Dalam laporan jaringan P2G NTT, kondisi pagi pukul 05.00 WITA di sana masih sepi aktivitas masyarakat dan suasana masih gelap. Hal itu sangat berpotensi terjadinya tindak kriminalitas atau faktor keamanan. Kemudian, kebijakan itu berpotensi meningkatkan biaya hidup orang tua siswa.
Sebab, bagi yang rumahnya jauh dari sekolah ditambah belum ada kendaraan umum beroperasi jam tersebut, mereka akan terpaksa mengontrak kos-kosan di dekat sekolah. Hal itu dia nilai akan berdampak pada membengkaknya biaya hidup tambahan perbulan atau mereka terpaksa beli kendaraan bermotor.
"Frid melanjutkan, kondisi seperti itu tidak hanya terjadi bagi siswa tetapi juga guru. Yang paling akan berdampak secara biaya hidup adalah guru honorer. Sudahlah gaji hanya Rp 500 ribu per bulan terpaksa harus membayar uang sewa kos atau kredit motor," kata dia.
Menimbang kondisi-kondisi tersebut, P2G mendesak Pemprov NTT menghentikan kebijakan tersebut. Menurut P2G, kebijakan tersebut merupakan kebijakan yang tidak ada pijakan akademisnya sedikitpun, tidak ramah terhadap siswa, orang tua, dan guru.

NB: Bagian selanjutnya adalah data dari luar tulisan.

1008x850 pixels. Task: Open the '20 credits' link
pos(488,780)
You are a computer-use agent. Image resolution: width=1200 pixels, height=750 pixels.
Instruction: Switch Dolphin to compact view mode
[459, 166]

P2G juga meminta Menteri Dalam Negeri mengevaluasi dan menegur Pemprov NTT serta meminta Mendikbudristek berkoordinasi, berkomunikasi dengan pemprov untuk mengkaji ulang kebijakan pendidikan tersebut. Serta meningkatkan intensitas pendampingan sesuai kewenangan Kemdikbudristek dalam meningkatkan kualitas pendidikan dan guru di NTT.